Almeixón (concha fina o “lluenta”), navajas gallegas, bonito y gambas, roja y blanca, del Mediterráneo, carrillera de raya… Me confiesa que la ostra, que encontré particularmente carnosa (ya venía cortada en su concha, casi como un “pie de caballo”), venía de Bretaña.Tendrá sus motivos…Cuestión distancia Arousa y Cancale : 1100 kms.

Me gusta que su menú largo (75€) termine, al menos en los almuerzos, con un espléndido arroz (variedad bombita). Solo pasó una semanita, en un stage relámpago, en Ricard Camarena (a quien Carles admira mucho), y tengo la sospecha de que ese punto de resecado del grano unos minutos en el horno, un grano previamente perfectamente cocinado, y que alcanza así una textura “dente”, pero como de socarrat, me recuerda un experimento que me enseñó Ricard hace unos años. (El otro arroz que me gusta mucho en Barcelona, es el que Miquel Pardo del Cruix (por cierto, discípulo de Ricard) también incluye en su menú degustación).

Menú Festival 75€ (hay otro menú a 58€. No hay carta).

«Pan do caminho» (trigo-centeno) excelente , servido ahora con mantequilla de algas (antes era mantequilla ahumada). (Esa bolsita de cartón para el pan nunca me ha convencido…)

No pensaba que «ostra-berenjena» funcionara tan bien. Gracias, tal vez, a los dados de la solanácea semi cocinada y encurtida (no cruda).

El sabor tostado del crujiente de semilla, algo invasivo, se podría reducir un poco.

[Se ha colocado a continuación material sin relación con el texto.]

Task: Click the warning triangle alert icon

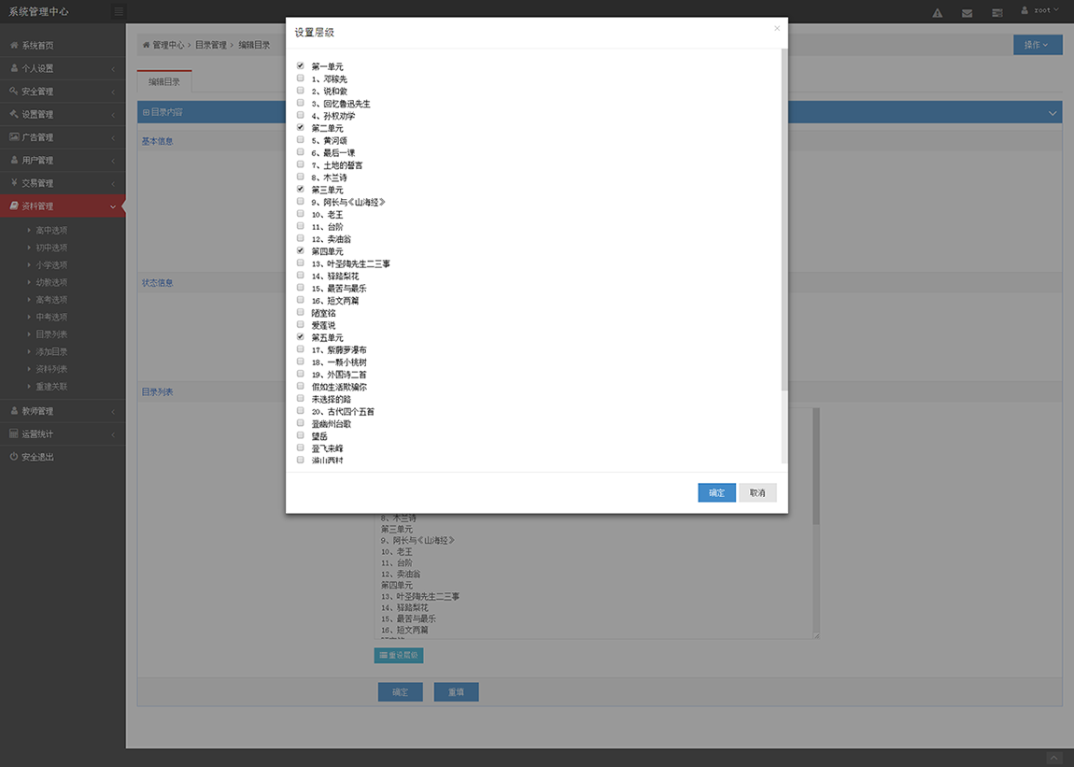Action: (x=938, y=13)
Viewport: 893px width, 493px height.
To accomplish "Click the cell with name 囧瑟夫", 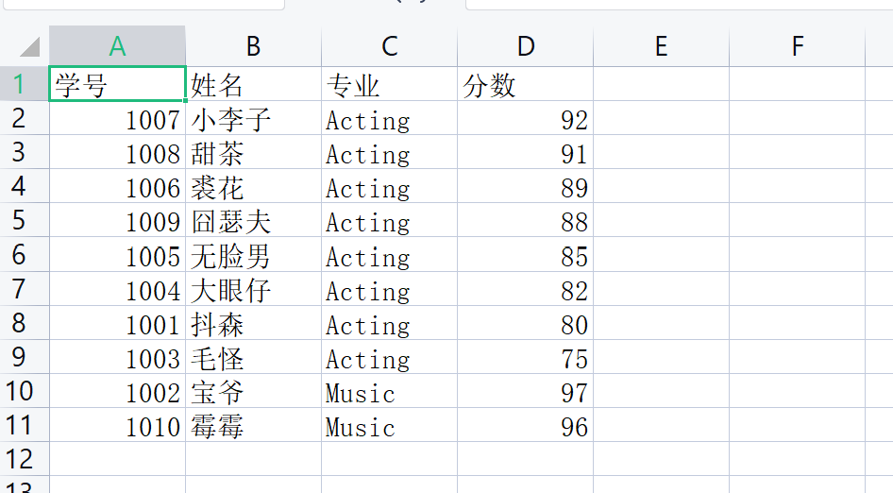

Solo el tomate Cor de Bou de Can Fisas era de 10. El aroma floral sumaba. Y la gambita no podía restar he he.

Acidez de la levadura y dulzor concentrado de la glace. Una holandesa que, en el siglo pasado, hubiera recibido un nombre como la Bearnesa (estagón), la Maltesa (naranja), la Choron (tomate), la Foyot (bearnesa con glace de carne). ¿Y aquí? ¿Jugamos a bautizarla? ¿Holandesa Panadera?

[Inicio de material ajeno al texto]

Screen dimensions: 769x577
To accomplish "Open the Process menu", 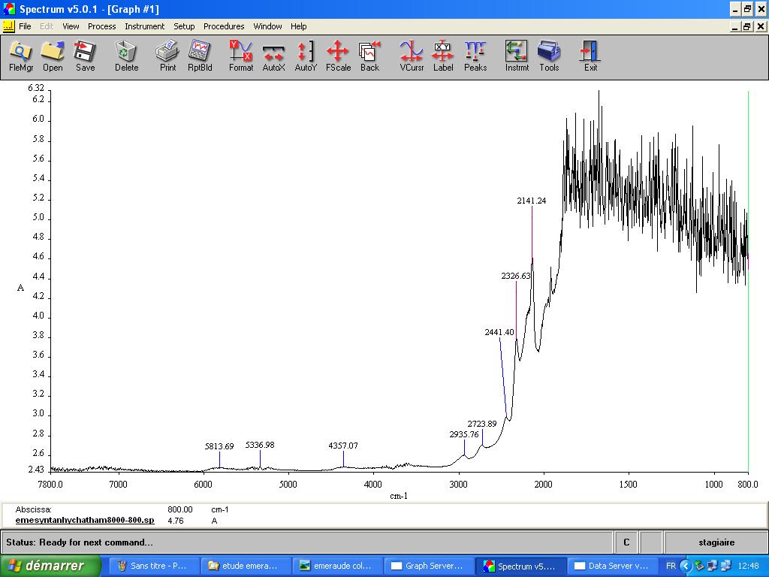I will [x=101, y=26].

Creo que era panchino pero sin el azúcar que suele llevar en la fórmula. Esta técnica de Disfrutar está triunfando.

Plato que termina el menú en las cenas.

Arroz en un punto perfecto y la gamba casi cruda. ¿Por qué no dejar la gamba pelada, aunque sea con la cabeza? «Sin trabajo» para el comensal. Sino, sería conveniente traerle una toallita.

Plato que termina el menú en los almuerzos. Habiendome gustado la pularda escabechada, este arroz sería, para mi sería, motivo para venir a almorzar.

Me gustó particularmente la textura elástica de la espuma.

Tal vez demasiados ingredientes y demasiada cantidad y densidad en el pastel. En cambio, hacía falta más sorbete.

Me gustó la atención en el vino. Raquel, nueva incorporación en el equipo de sala, pero con buen bagaje profesional (este último año en Hermanos Torres), me encontró dos que me gustaron. Las Rías Baixas me gustan tanto en blancos como en tintos.

Reapertura el 21 de agosto, después de unos días de vacaciones.